そして、弁護士は、基本的人権の擁護と社会的正義実現の担い手であるのに加えて、各種公益活動、公的弁護、公設事務所、法律相談センターなど公益性の高い分野を担い、実行する人的資源であり、その公共性、公益性が高い点においては、裁判官あるいは検察官と全く同様である。
従って、法曹養成とりわけ司法修習に対しては、可能な限り国費が投入されるべきであり、そうすることが国と社会に活力を与え、透明で公正なルールに従って適正かつ迅速に紛争解決をはかり、法の支配を貫徹することを可能\とするものである。
司法修習生には、給費制の反面、修習専念義務が課されており、他の職業に就いて収入を得る方法を閉ざされている。従って、修習専念義務を課したまま給与を支給しないことは合理的均衡を欠き、また当然、司法修習生の生計の維持を困難とする。
加えて、司法修習生になる前に2年ないし3年の法科大学院に在学することから,その間に多額の学資や生活資金が必要となる。この経済的負担はそれ自体極めて重大な問題であるが、その上司法修習生に対し給与を支給しないことは、負担を一層増大させるものであり、経済的打撃はさらに大きくなる。そして、この経済的負担の大きさゆえに、多くの有用な人材が法曹を目指すことを諦めることも懸念される。
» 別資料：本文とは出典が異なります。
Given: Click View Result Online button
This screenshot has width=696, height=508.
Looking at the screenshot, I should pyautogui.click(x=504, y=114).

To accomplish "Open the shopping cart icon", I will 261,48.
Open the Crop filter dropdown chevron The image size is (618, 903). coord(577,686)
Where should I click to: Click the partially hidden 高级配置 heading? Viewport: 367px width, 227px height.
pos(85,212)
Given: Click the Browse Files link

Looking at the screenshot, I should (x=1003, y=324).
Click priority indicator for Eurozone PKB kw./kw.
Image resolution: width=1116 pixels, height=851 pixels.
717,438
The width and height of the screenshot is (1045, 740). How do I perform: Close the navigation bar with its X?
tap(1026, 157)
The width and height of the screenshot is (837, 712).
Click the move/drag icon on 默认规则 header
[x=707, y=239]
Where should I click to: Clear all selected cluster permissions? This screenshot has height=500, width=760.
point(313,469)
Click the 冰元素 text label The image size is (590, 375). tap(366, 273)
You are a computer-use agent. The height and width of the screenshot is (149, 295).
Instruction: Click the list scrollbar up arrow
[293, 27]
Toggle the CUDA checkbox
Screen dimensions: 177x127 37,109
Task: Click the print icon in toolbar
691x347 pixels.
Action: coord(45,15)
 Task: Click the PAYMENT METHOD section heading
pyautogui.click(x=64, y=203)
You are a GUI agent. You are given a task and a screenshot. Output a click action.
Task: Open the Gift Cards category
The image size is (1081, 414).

そこで、法科大学院における学生の経済的負担を軽減するべきことはもとより、司法修習生に対する給費制を維持して、修習に専念できる態勢を整備すべきである。
これに対し、給費制に代えて貸与制を採用するとの意見があるが、多額の負債を抱えて新人法曹としての生活をスタートさせることは、その後の返済を考えると、到底好ましいものとは思われない。
法曹には多種多様な人材が求められるものであるが,経済的負担の大きさから一定の富裕層のみからの偏った人材しか輩出されなくなるとすれば、それは極めて憂慮すべき事態を招来するものであり,司法制度改革審議会意見書の趣旨にも反することとなる。
よって、司法修習生への給費制度は今後とも堅持されるよう強く求めるものである。